*Material to process:*

____

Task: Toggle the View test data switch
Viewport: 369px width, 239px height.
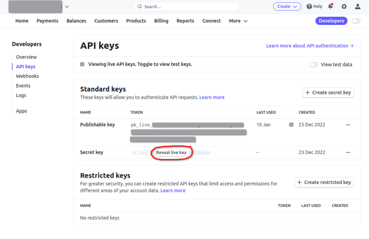Action: tap(314, 65)
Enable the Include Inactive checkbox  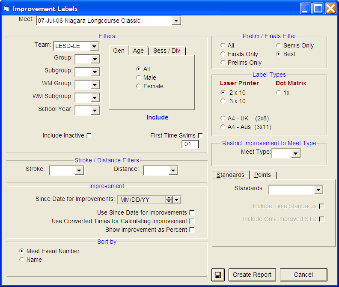tap(89, 136)
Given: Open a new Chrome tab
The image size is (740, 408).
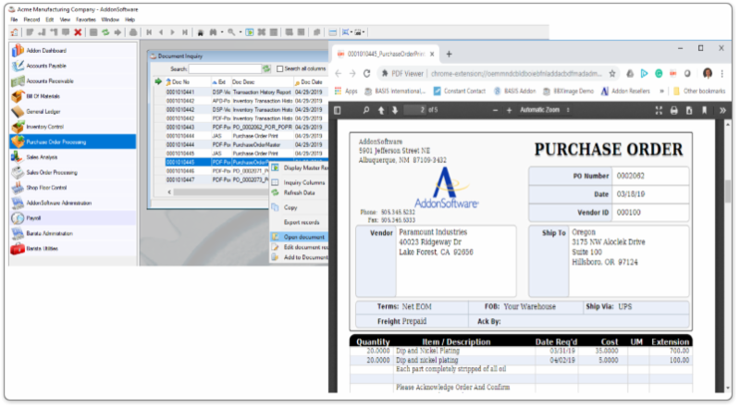Looking at the screenshot, I should [449, 54].

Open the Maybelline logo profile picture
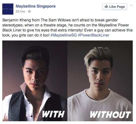pyautogui.click(x=8, y=9)
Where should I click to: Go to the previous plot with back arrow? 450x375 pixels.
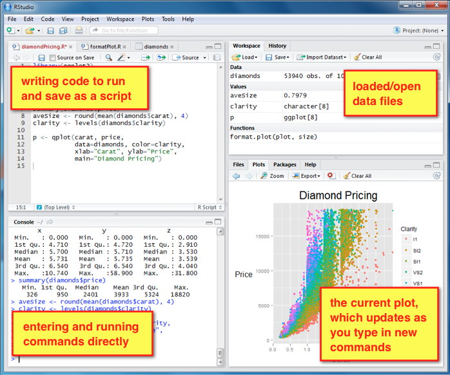pyautogui.click(x=236, y=175)
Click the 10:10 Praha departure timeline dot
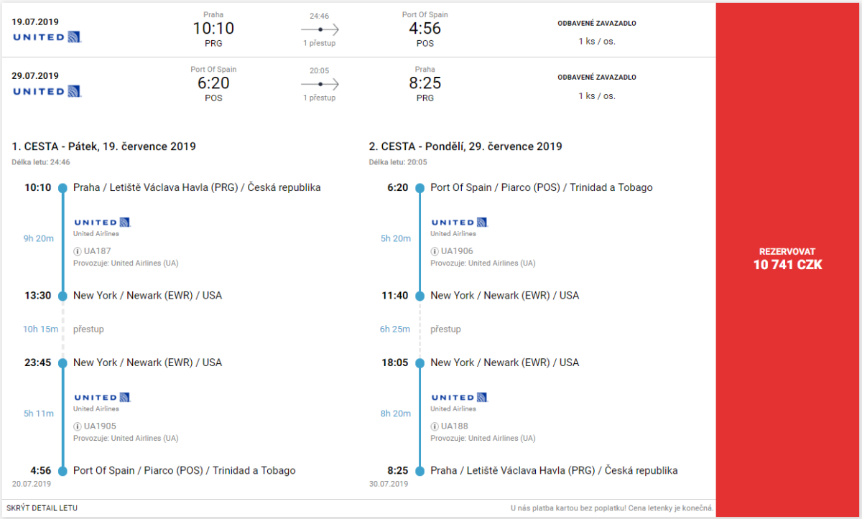Viewport: 862px width, 519px height. [x=62, y=188]
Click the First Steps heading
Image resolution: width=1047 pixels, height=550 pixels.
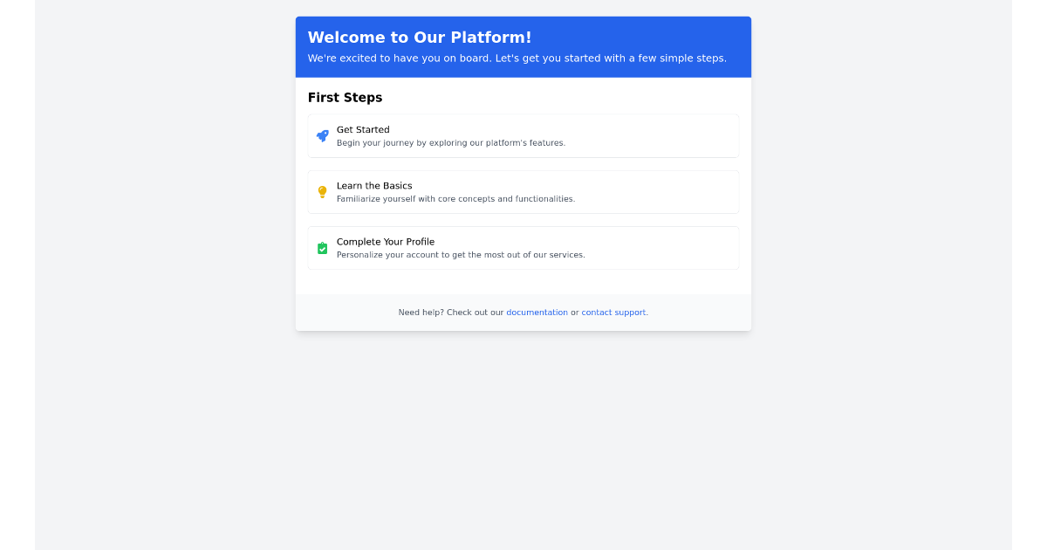click(x=345, y=97)
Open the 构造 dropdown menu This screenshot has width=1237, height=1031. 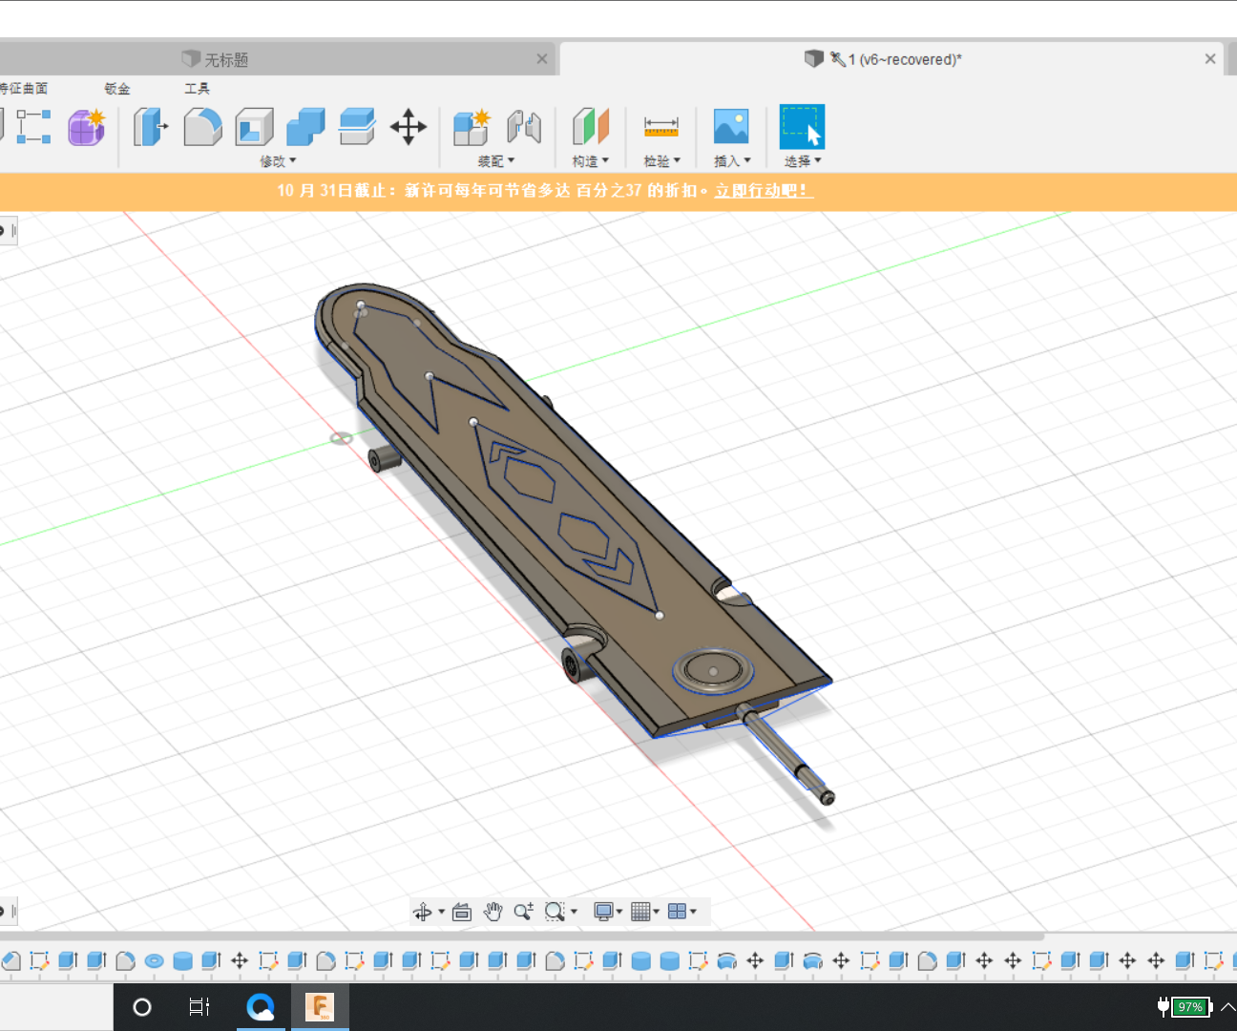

____

*What to produce:*
What is needed is a verbatim copy of the lines running from the one with "Click the First Steps heading" through the last line of the listing above, excluding any pictures.

*Exercise output:*
Click the First Steps heading
Image resolution: width=1047 pixels, height=550 pixels.
click(x=345, y=97)
Open the 构造 dropdown menu This screenshot has width=1237, height=1031. 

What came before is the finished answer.